── Extrait du texte

La Chasse de Diane / Diane et ses compagnes se reposant après la chasse

BOULLOGNE Louis de

Paris, 1654 - Paris, 1733

La Chasse de Diane / Diane et ses compagnes se reposant après la chasse

Huile sur toile

106, 5 x 195 cm. et 105 x 163 cm.

Saisie révolutionnaire, château de Chanteloup, 1794

Inv. : 1794-1-8 et Inv. 1794-1-9

Notice complète

Elève de son père Louis Boulogne I, comme le fut son frère aîné Bon Boullogne, l’artiste se consacre également à la peinture d’histoire. La carrière des deux frères se confond car ils travaillent régulièrement ensemble sur les mêmes chantiers pour des commandes royales ou religieuses. Cette complicité manifeste à été soulignée par les biographes des artistes qui rappellent que pendant de longues années les deux artistes habitaient sous le même toit et travaillaient très souvent ensemble. Après avoir obtenu le Prix de Rome en 1673, Louis de Boulogne séjourne en Italie pendant cinq ans. Rome, mais aussi Venise et l’Italie du Nord auront une influence déterminante sur ses productions futures. De retour à Paris, l’artiste va connaître un succès immédiat participant aux chantiers versaillais, dès 1679. Deux ans plus tard, il est reçu à l’Académie royale comme peintre d’histoire, sur présentation d’Auguste fermant le temple de Janus après la bataille d’Actium (Amiens, musée de Picardie). Les commandes se succèdent alors, Louis travaille notamment aux côtés de son frère à la décoration de Trianon, et c’est à partir de 1690 que commence la période la plus active de sa carrière. L’artiste réalise des œuvres pour le Prince de Condé et participe aux décors des châteaux royaux de Marly, de Meudon… Conjointement il peint de nombreux tableaux religieux pour diverses églises ou couvents parisiens, pour la chapelle du château de Versailles, et exécute deux grandes compositions pour le chœur de Notre-Dame. Son œuvre est une synthèse des leçons apprises à l’Académie et des œuvres vues en Italie, mais l’artiste a su développer dans cette production une poésie personnelle qui renouvelle la peinture française de cette période.

────

→ **Exercice proposé 1**
Pouvez-vous recopier tel quel le passage de la liste qui part de sa toute première ligne et s'achève sur la ligne contenant « point(145,31) », celle-ci comprise ?

── Données fournies

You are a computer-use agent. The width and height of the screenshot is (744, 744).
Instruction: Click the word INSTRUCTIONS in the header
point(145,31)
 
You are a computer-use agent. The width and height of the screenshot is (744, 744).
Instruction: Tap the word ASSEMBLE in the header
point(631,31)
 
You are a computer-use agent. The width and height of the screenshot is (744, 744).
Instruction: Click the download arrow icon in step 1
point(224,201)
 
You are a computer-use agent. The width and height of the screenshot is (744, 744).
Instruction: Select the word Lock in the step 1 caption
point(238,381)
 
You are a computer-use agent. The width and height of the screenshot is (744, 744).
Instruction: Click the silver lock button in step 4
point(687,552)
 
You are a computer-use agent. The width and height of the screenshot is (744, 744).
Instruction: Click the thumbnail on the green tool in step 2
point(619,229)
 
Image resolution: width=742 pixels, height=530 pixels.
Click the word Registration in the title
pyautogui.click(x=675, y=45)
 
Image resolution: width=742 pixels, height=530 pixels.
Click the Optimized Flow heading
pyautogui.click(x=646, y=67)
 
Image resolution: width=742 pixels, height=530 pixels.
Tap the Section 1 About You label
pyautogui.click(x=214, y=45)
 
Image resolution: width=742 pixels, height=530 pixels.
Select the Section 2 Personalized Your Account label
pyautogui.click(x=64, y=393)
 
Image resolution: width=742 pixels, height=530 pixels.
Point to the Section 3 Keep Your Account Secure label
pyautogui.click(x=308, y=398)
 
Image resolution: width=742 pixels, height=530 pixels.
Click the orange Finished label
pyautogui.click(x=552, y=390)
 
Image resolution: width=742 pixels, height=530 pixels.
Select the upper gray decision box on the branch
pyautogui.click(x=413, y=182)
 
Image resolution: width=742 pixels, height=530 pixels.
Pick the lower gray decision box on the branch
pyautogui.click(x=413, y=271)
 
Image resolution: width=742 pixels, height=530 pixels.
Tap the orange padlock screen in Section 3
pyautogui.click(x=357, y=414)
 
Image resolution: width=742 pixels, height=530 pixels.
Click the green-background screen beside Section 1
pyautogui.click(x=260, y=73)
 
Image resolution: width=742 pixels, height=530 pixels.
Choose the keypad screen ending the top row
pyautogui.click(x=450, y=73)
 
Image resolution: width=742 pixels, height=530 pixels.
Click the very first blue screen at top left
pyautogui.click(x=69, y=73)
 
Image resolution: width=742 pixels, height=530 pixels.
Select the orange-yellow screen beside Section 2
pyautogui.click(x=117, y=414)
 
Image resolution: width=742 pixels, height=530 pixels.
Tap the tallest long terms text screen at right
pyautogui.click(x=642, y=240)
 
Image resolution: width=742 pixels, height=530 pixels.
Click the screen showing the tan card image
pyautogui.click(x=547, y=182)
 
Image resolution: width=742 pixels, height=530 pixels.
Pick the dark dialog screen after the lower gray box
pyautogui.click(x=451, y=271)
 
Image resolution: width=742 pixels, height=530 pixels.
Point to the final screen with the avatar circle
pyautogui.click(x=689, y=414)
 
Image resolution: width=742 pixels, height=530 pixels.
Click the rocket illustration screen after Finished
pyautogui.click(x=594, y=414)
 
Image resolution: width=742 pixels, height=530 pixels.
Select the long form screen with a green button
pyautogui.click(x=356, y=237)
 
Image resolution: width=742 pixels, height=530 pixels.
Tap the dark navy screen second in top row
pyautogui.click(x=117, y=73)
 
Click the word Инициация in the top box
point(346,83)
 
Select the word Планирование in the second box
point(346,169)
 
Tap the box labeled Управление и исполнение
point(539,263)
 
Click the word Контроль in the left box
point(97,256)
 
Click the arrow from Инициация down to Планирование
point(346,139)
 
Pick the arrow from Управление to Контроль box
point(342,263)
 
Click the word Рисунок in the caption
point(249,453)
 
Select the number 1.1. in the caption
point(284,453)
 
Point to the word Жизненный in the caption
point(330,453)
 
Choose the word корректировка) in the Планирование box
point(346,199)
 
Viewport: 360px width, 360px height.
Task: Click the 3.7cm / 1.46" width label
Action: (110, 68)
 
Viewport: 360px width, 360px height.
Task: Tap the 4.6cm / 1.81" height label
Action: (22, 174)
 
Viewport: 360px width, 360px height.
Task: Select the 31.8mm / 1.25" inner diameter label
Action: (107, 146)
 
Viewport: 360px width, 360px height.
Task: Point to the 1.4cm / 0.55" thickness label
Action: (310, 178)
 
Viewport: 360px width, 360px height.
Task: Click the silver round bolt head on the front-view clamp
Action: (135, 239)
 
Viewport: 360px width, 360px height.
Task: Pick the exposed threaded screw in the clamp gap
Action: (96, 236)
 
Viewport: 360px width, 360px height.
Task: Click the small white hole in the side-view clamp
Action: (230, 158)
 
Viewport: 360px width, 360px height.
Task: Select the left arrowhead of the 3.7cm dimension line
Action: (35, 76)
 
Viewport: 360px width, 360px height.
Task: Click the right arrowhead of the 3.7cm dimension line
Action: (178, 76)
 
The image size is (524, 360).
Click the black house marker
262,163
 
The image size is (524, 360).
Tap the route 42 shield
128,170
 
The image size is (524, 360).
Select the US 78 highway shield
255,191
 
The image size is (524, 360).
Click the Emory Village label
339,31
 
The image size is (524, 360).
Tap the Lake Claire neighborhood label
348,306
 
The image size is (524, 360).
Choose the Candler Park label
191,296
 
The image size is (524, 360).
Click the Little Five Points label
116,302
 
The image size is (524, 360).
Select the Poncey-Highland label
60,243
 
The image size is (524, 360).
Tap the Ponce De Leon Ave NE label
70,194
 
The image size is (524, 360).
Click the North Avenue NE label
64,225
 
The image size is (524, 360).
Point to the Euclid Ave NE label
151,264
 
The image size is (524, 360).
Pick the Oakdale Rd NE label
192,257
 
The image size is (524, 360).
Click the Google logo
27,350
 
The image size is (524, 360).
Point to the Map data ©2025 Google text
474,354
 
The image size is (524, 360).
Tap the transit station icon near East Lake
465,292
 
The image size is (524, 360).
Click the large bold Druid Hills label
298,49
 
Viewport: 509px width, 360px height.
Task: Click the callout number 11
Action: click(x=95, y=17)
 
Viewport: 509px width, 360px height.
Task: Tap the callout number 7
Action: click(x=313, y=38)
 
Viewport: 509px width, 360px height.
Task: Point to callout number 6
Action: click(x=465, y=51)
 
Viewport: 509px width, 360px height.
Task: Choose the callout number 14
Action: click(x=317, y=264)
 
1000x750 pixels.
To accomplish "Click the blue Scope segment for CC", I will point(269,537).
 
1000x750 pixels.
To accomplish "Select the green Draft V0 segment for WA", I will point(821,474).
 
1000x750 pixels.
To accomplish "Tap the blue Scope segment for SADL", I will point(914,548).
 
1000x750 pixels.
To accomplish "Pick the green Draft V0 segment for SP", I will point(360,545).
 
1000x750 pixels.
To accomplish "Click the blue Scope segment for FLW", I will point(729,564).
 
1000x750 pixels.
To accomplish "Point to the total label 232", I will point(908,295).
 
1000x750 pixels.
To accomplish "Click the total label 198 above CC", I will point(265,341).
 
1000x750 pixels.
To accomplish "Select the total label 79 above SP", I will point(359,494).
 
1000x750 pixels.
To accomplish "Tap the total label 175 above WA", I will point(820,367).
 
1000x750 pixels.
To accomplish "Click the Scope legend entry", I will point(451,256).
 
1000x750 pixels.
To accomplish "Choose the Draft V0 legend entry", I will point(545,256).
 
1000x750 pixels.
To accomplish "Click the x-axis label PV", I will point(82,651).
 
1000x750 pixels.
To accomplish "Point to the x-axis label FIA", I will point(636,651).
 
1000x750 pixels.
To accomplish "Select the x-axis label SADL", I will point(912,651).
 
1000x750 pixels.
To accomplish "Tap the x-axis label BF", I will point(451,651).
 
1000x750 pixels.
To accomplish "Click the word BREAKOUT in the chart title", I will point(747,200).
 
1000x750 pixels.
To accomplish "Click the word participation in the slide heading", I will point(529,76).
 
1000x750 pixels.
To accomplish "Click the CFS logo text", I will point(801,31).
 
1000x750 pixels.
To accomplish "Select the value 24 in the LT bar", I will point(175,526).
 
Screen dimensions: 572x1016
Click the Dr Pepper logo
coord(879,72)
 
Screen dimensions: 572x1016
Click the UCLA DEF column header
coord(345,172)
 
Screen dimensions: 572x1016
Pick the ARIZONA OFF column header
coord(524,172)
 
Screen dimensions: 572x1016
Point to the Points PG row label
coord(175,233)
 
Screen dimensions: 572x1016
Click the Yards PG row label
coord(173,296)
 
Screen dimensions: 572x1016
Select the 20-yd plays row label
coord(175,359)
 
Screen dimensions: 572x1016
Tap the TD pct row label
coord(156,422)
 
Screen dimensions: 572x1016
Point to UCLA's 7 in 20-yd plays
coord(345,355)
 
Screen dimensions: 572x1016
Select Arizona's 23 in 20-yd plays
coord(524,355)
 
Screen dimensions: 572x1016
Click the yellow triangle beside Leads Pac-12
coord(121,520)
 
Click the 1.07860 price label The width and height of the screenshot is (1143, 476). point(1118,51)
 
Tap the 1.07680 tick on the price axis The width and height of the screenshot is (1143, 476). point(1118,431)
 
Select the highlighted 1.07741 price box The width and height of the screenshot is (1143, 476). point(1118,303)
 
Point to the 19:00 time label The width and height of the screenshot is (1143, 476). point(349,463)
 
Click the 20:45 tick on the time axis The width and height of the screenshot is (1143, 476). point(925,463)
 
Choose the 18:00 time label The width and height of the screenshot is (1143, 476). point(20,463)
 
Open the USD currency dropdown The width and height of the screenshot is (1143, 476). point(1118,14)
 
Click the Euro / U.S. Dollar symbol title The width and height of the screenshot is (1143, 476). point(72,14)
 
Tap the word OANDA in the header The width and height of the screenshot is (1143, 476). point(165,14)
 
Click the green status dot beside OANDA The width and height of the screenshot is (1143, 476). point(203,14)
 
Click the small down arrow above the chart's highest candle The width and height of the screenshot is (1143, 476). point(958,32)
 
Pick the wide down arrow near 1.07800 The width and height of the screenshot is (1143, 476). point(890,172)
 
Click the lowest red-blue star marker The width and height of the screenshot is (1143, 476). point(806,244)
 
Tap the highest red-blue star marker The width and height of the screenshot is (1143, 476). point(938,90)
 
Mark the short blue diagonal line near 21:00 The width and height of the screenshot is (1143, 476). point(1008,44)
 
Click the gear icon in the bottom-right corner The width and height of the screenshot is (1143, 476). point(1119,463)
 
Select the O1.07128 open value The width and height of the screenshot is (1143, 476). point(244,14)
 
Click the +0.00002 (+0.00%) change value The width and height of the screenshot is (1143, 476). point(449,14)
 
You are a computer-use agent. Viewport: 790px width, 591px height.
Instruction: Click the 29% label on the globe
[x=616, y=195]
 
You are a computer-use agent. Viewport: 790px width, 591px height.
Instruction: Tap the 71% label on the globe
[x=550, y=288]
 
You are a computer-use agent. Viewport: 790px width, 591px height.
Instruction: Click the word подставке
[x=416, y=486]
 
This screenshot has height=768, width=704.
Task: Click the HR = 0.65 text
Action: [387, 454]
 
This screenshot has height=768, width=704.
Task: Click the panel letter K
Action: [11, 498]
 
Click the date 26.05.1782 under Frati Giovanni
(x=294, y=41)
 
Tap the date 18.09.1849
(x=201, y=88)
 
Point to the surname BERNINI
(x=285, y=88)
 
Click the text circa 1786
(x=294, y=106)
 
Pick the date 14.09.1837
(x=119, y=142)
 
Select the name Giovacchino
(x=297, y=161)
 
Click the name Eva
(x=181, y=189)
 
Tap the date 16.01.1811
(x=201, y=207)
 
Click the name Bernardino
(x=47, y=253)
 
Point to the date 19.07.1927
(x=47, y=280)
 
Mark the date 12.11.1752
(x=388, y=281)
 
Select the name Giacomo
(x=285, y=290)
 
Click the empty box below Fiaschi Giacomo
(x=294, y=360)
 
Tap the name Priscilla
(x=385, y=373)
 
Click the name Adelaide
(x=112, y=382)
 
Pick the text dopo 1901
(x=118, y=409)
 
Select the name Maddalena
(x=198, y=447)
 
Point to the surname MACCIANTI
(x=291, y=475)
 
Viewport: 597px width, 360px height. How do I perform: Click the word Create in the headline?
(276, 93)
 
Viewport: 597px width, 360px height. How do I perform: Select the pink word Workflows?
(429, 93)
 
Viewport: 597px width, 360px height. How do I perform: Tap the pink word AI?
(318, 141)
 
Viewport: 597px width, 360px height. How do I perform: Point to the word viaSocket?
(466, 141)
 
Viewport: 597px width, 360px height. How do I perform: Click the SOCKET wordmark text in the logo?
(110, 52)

────

→ **Exercice proposé 2**
Comment se poursuivrait la notice sur le peintre Louis de Boullogne après sa dernière phrase ? Rédigez-en la suite.

→ **Réponse 1**
You are a computer-use agent. The width and height of the screenshot is (744, 744).
Instruction: Click the word INSTRUCTIONS in the header
point(145,31)

→ **Réponse 2**
Louis de Boulogne joue également un rôle important au sein de l’Académie, professeur adjoint dès 1690, il sera nommé professeur quatre ans plus tard. Sa brillante carrière sera couronnée de manière exceptionnelle, en 1722 il devient directeur de l’Académie puis il est anobli et nommé premier peintre du roi

La Chasse de Diane

Ce tableau et son pendant, Diane et ses compagnes se reposant après la chasse, sont considérés comme appartenant aux plus belles réalisations de Louis de Boulogne. Ces deux œuvres témoignent clairement de la manière dont l’artiste utilise les leçons du Corrège mais aussi celles d’artistes Bolonais comme le Dominiquin ou l’Albane pour renouveler dans une veine poétique la peinture française dans ces premières années du XVIIIe siècle.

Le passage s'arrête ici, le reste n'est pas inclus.